Knobs-into-holes amino acid changes

Knobs-into-holes amino acid (AA) changes is a rational design strategy in antibody engineering, used for heterodimerization of the heavy (H) chains, in the production of bispecific IgG antibodies [1].

H chains of human immunoglobulin IgG interact at the level of their CH3 domains directly, whereas, at the level of their CH2 domains, they interact via the carbohydrate attached to the asparagine (Asn) N84.4 in the DE turn.


CH2

Figure 1. IMGT Collier de Perles and 3D structure from CH2 domains of human IGHG1 (1hzh, IMGT/3Dstructure-DB).

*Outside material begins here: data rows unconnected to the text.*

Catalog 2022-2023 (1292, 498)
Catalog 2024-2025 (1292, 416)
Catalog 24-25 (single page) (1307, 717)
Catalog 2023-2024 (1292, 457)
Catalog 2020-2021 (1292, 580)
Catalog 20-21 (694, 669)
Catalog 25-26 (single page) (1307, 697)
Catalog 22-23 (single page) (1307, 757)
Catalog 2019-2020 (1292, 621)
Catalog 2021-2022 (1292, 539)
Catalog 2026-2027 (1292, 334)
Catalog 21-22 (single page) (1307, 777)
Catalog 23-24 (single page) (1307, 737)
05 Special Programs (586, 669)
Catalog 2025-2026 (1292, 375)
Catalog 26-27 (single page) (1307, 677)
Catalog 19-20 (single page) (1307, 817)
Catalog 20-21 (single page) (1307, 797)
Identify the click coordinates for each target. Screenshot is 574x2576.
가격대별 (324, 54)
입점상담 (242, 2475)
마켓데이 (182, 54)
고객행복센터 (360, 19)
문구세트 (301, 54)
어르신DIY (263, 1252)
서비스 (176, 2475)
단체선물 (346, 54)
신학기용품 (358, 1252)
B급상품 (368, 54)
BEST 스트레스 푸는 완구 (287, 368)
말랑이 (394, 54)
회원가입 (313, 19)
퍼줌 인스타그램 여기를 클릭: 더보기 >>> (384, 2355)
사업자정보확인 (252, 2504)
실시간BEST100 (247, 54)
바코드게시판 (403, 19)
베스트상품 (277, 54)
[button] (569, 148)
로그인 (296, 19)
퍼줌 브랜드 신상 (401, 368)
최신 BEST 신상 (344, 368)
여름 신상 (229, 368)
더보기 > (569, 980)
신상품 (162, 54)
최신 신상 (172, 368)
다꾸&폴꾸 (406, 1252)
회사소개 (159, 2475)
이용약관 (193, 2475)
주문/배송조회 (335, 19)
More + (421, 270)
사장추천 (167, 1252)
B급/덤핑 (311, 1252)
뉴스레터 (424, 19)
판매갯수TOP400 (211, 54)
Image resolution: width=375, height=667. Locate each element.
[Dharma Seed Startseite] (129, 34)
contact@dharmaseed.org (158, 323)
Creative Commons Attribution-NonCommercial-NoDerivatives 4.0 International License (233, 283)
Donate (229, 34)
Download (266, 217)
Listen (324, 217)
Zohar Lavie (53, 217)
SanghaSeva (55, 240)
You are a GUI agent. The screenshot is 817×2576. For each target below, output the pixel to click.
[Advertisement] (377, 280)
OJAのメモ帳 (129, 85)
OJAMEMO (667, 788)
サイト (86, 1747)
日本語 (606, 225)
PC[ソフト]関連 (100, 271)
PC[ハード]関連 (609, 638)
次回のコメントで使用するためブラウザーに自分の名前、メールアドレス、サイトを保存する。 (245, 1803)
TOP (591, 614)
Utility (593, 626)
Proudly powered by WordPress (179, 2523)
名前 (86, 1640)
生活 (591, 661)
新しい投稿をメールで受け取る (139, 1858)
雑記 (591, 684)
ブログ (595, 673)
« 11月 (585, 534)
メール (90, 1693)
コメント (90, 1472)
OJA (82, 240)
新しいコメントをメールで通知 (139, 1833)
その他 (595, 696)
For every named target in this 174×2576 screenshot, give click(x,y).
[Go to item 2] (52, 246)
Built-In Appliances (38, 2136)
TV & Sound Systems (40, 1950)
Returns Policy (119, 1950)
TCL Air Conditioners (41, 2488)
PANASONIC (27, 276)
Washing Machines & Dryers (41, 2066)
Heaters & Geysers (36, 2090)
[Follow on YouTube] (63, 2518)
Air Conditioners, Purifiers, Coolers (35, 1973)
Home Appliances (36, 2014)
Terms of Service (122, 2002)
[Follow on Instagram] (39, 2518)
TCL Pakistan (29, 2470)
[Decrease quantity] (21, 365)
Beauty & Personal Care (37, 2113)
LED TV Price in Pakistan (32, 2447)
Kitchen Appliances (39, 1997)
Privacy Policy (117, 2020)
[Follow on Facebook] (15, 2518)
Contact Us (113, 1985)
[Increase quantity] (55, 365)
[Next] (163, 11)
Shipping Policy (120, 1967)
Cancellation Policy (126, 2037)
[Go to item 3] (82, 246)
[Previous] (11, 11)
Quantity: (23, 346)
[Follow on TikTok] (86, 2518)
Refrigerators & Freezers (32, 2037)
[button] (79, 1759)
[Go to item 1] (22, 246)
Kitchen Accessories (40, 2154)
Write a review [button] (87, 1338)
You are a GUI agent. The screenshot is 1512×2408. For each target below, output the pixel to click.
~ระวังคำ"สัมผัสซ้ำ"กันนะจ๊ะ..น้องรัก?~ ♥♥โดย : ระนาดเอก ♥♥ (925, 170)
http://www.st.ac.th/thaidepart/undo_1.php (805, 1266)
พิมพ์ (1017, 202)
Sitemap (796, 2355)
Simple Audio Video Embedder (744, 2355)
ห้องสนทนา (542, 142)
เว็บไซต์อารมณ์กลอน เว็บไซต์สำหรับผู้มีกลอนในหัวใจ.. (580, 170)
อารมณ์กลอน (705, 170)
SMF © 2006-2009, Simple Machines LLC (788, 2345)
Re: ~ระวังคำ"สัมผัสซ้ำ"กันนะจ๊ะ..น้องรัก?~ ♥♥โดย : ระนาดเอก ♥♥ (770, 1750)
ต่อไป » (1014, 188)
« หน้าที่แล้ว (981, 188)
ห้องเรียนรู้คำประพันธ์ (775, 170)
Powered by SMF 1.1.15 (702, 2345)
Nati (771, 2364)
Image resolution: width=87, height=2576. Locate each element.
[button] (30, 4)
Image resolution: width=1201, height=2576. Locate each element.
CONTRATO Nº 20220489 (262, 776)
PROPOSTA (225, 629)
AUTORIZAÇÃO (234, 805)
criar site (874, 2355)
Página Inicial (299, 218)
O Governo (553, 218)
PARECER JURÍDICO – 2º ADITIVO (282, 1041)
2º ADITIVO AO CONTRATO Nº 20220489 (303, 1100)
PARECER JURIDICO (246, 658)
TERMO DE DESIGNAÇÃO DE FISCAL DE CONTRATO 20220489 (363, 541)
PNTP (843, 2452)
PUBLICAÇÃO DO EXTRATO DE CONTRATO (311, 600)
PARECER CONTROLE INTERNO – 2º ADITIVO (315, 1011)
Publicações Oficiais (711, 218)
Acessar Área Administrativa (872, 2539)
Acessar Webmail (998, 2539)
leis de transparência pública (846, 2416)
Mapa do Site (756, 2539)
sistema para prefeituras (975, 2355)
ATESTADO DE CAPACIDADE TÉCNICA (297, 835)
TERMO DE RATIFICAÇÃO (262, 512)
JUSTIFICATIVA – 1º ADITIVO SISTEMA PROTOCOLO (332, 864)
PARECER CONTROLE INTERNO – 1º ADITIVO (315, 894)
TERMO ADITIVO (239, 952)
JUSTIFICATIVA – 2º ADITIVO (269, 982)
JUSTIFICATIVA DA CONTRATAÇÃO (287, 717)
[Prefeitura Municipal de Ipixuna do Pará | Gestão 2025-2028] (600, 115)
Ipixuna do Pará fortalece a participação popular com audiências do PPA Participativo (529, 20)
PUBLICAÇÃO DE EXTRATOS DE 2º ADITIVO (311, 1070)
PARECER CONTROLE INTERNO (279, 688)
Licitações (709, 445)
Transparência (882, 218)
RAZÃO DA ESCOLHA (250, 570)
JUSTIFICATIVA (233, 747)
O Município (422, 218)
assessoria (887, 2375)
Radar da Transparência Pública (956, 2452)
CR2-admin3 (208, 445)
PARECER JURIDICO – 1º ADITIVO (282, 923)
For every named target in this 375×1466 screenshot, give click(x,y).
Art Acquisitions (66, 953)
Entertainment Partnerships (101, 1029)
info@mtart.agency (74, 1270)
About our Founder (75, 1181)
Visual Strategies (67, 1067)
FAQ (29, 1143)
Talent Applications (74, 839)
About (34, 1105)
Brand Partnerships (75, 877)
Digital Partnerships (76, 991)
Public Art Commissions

Therefore, the interface between CH3 domains can play a key role for the efficient formation of heterodimers.


Strategy

AA changes are engineered in order to create a knob on the CH3 of the H chains of mAb1 and a hole on the CH3 of the H chains of mAb2.
The knob is represented by a tyrosine (Y) that belongs to the 'very large' IMGT volume class of AA, whereas the hole is represented by a threonine (T) that belongs to the 'small' IMGT volume class (IMGT classes of the 20 common amino acids)


strategy

Figure 2. Strategy for obtaining bispecific mAb using the Knobs-into-holes AA changes.

mAb1 and mAb2 represent two antibodies with different specificities.
'VH-1' represents the VH domain of mAb1, whereas 'VH-2' represents the VH domain of mAb2. In this example, the light chains (L) of the two antibodies had the same VL domain.
Coexpression of these engineered H chains in HEK-293S cells resulted in a mixture of products with the bispecific heterodimer representing the major fraction (92%) [2].


AA positions in IMGT Collier de Perles

Collier


Figure 3. IMGT Collier de Perles from CH3 domains of human IGHG1 (1hzh, IMGT/3Dstructure-DB).

Positions T22 and Y86 of the CH3-DOMAIN are shown in the IMGT Collier de Perles, in red circles. T22 (strand B) and Y86 (strand E) are in the [ABDE] sheet at the interface between the 2 CH3 domains.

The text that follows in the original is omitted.